A plate-shaped base plate 84 is provided on the two transverse frame members 82 arranged at the upper side of the base mount 80. The base 20 holding the positioner 7 is attached to the base plate 84. It should be noted that the base plate 84 is configured so as to be covered with the casing constituting portion 71a.

A frame member 87 having, for example, a U shape (substantially U shape) in plan view is connected to a pair of vertical frame members 83 arranged at the front side. A frame member 85 extending in the left direction is connected to one of end portions of the frame member 87, and a frame member 86 extending in the right direction is connected to the other end portion of the frame member 87. A pair of pneumatic front stabilizers 11 and 12 configured to be able to be extended and contracted are provided at the frame members 85 and 86, respectively.
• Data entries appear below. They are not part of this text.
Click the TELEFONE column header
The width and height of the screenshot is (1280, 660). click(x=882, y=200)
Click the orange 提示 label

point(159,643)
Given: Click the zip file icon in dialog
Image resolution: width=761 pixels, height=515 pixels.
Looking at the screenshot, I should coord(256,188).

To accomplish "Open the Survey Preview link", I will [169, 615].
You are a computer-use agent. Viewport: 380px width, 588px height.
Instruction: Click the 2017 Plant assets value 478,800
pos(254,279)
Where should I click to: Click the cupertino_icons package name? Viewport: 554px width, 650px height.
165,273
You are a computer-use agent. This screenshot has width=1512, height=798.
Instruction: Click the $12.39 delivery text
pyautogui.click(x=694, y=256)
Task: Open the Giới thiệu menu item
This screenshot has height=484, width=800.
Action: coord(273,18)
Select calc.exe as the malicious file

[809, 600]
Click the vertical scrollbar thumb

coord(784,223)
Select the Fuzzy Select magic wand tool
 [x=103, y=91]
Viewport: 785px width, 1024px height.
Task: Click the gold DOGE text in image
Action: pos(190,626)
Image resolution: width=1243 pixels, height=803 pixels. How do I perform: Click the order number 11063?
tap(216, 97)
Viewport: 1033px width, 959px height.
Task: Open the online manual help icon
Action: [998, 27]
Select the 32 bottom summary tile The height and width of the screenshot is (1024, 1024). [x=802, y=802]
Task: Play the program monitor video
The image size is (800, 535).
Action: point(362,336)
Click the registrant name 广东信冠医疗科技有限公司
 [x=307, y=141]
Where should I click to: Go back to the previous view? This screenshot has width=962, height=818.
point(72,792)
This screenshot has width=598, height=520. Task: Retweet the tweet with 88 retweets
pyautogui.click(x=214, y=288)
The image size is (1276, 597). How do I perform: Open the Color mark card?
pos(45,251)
The front stabilizers 11 and 12 are arranged so as to be spaced apart from each other in the direction orthogonal to the proceeding direction. Moreover, the front stabilizers 11 and 12 are arranged between the right front wheel 40 and the left front wheel 41 in the direction orthogonal to the proceeding direction.

The front stabilizer 11 includes: an air cylinder 11a; a piston rod 11b provided so as to advance or retreat relative to the air cylinder 11a by pneumatic pressure; and a ground contact portion 11c provided at a tip end side of the piston rod 11b and having, for example, a circular plate shape. Similarly, the front stabilizer 12 includes: an air cylinder 12a; a piston rod 12b provided so as to be able to advance or retreat relative to the air cylinder 12a by pneumatic pressure; and a ground contact portion 12c provided at a tip end side of the piston rod 12b and having, for example, a circular plate shape. Moreover, in the present embodiment, at least part of the ground contact portion 11c of the front stabilizer 11 and at least part of the ground contact portion 12c of the front stabilizer 12 are arranged at the front side of a frontmost portion of the right front wheel 40 and a frontmost portion of the left front wheel 41 in the proceeding direction.

Moreover, a pair of pneumatic rear stabilizers 13 and 14 configured to be able to be extended and contracted are respectively provided at the right and left vertical frame members 83 located at the rear side of the base mount 80. The rear stabilizers 13 and 14 are arranged so as to be spaced apart from each other in the direction orthogonal to the proceeding direction. Moreover, the rear stabilizer 13 is arranged outside the right rear wheel 43 in the above orthogonal direction, and the rear stabilizer 14 is arranged outside the left rear wheel 44 in the above orthogonal direction. To be specific, the rear stabilizers 13 and 14 are arranged so as to sandwich the right rear wheel 43 and the left rear wheel 44 in the above orthogonal direction. It should be noted that the frame structure of the base mount 80 is not limited to the structure shown in FIG. 5. Moreover, the front stabilizers 11 and 12 and the rear stabilizers 13 and 14 are only required to be provided at the base mount 80, and arrangement positions of the stabilizers 11 to 14 (arrangement positions of the stabilizers 11 to 14 at the base mount 80) are not limited to those shown in FIG. 5.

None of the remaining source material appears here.